There were no actual safety consequences for the event because the event was an uncomplicated reactor trip with no other transients or accidents.

Required primary safety systems performed as designed when the RT was initiated.

The AFWS actuation was an expected reaction as a result of low SG water level due to SG void fraction (shrink), which occurs after a RT and main steam back pressure as a result of the rapid reduction of steam flow due to turbine control valve closure.

There were no significant potential safety consequences of this event.

Operators for this event anticipated a possible low SG level and actuated a manual RT.

The manual actuating devices are independent of the automatic trip circuitry and are not subject to failures which make the automatic circuitry inoperable.

There are two manual trip buttons, one located on flight panel FCF and the other on safeguards supervisory panel SBF2.

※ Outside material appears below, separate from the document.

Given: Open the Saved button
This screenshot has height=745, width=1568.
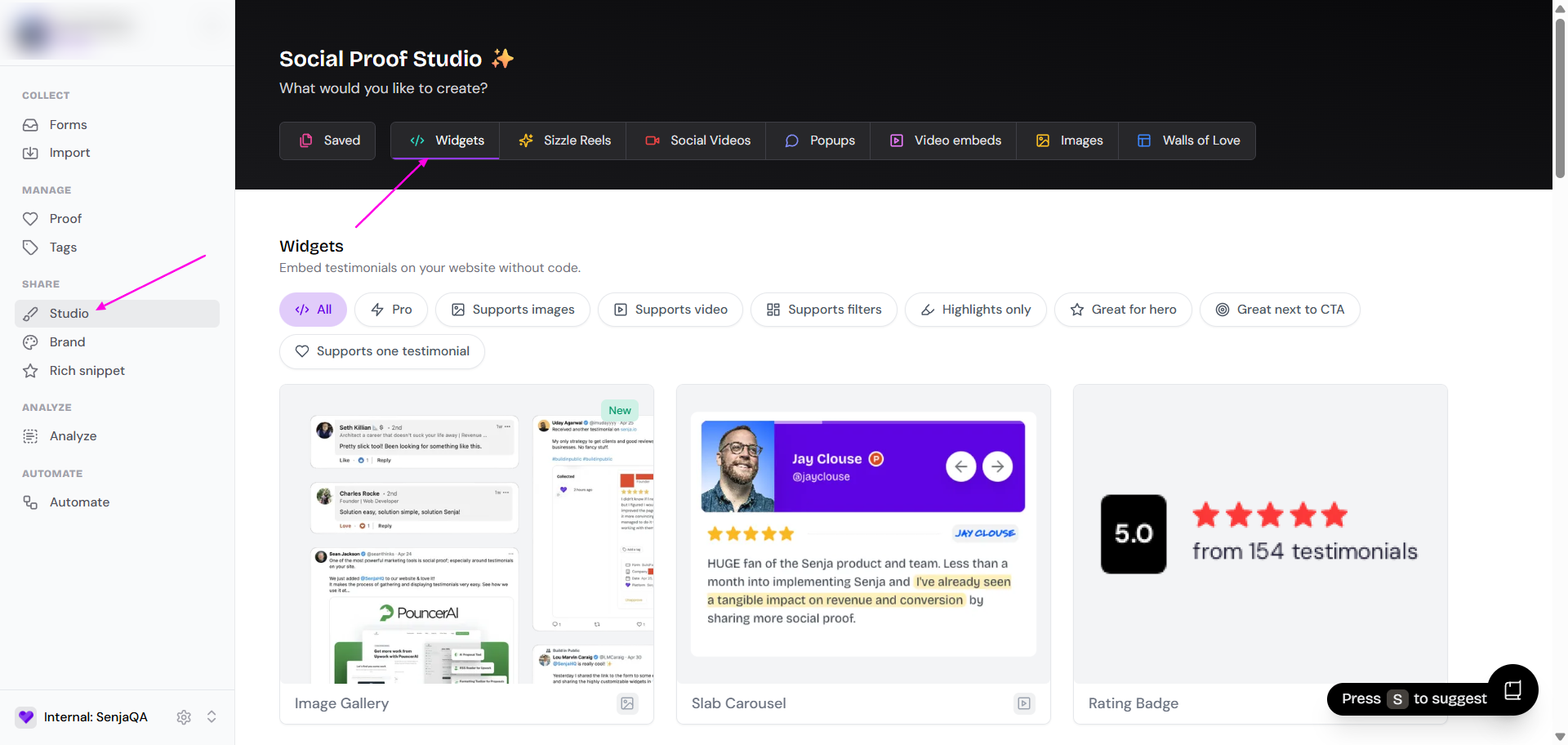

Either one of these buttons will directly energize the trip coils of the reactor trip and bypass breakers in addition to de-energizing the undervoltage coils of the reactor trip and bypass breakers.

The Reactor Protection System (RPS) is designed to actuate a RT for any anticipated combination of plant conditions to include low SG level.

The reduction in SG level and RT is a condition for which the plant is analyzed.

A low water level in the SGs initiates actuation of the AFWS.

SG level instrumentation was available for a low SG level actuation which automatically initiates a RT and AFWS start providing an alternate source of FW.

The AFW System has adequate redundancy to provide the minimum required flow assuming a single failure.

The analysis of a loss of normal FW (UFSAR Section 14.1.9) shows that following a loss of normal FW, the AFWS is capable of removing the stored and residual heat plus reactor coolant pump waste heat thereby preventing either over pressurization of the RCS or loss of water from the reactor.

For this event, rod control was in automatic and all rods inserted upon initiation of a RT.

The AFWS actuated and provided required FW flow to the SGs.

RCS pressure remained below the set point for pressurizer PORV or code safety valve operation and above the set point for automatic safety injection actuation.

Following the RT, the plant was stabilized in hot standby.